Last edited by Wolfman; 04/22/19 01:25 PM.

M:42 XW:41
T:19 M: 15
D:13 S:10
BD: 8/10/18
Moved out: 8/18
Moved in: 9/18/18
Moved out: 4/22/19
D papers signed 11/4/19
D final 3/18/20
Joined: Aug 2017
Posts: 1,132
J
Member
Offline
Member
J
Joined: Aug 2017
Posts: 1,132
Wolf,

It won't be easy no matter the direction. And the post above proves even more you need to detach. You are still putting your happiness and well being on your W being in your life. Even if she were to return you would have to have some level of detachment. Until you can accept where you M is at the moment you can't move on and grow. What you truly want is the pain to go away. Trust me, your W coming back won't stop the pain.

When you have grace and joy, no person can steal that from you. Find peace, I know it's hard. Also, most of us on here had to fake it to get to a place of acceptance.

Take it from me, even if your W comes around, it won't change to fact you need to heal. I'm working with these issues now, insecurities, comparisons, hyper worrying. They are going away the more I learn to love myself. It's nothing my wife can do to help me process or make those things better.

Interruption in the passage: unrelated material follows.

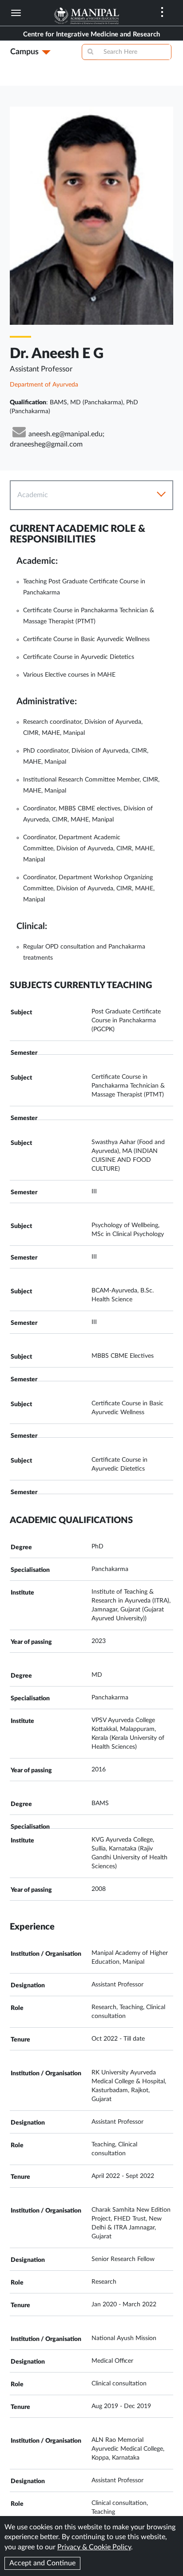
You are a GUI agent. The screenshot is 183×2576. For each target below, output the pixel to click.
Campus (24, 52)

Having confidence in myself and knowing that I cant control another person does. No matter what the outcome of my M, I will be fine. I now know that. Will there be pain, yes. But I will make it thru whatever obstacles are in my way.

Just because you have a good day, don't erase the pains of the past. Being Consistent and time does. She must see, those type of days and a confident Wolf.

I had a preacher tell me that my W had a rollerdex of pictures of me in her mind, and they were all bad, my job now is to overwrite all those old pictures/slash memories with better pictures. That way when she thinks of me, if there enough good photos/memories the old ones won't come up first. Getting all those old memories overwritten takes time.

Takes yesterday as a good memory stored and old bad memory overwritten. One day at a time.


Onward and forward


M:37 W:37
T:11 M:10
S17, S13, S10, S4
BD:06/28/17
OM confirmed 07/20/17
Recon the M 10/29/17
Working hard:2gether

Onward and forward

This process is not a sprint it's a marathon! Patience, Patience, Patience.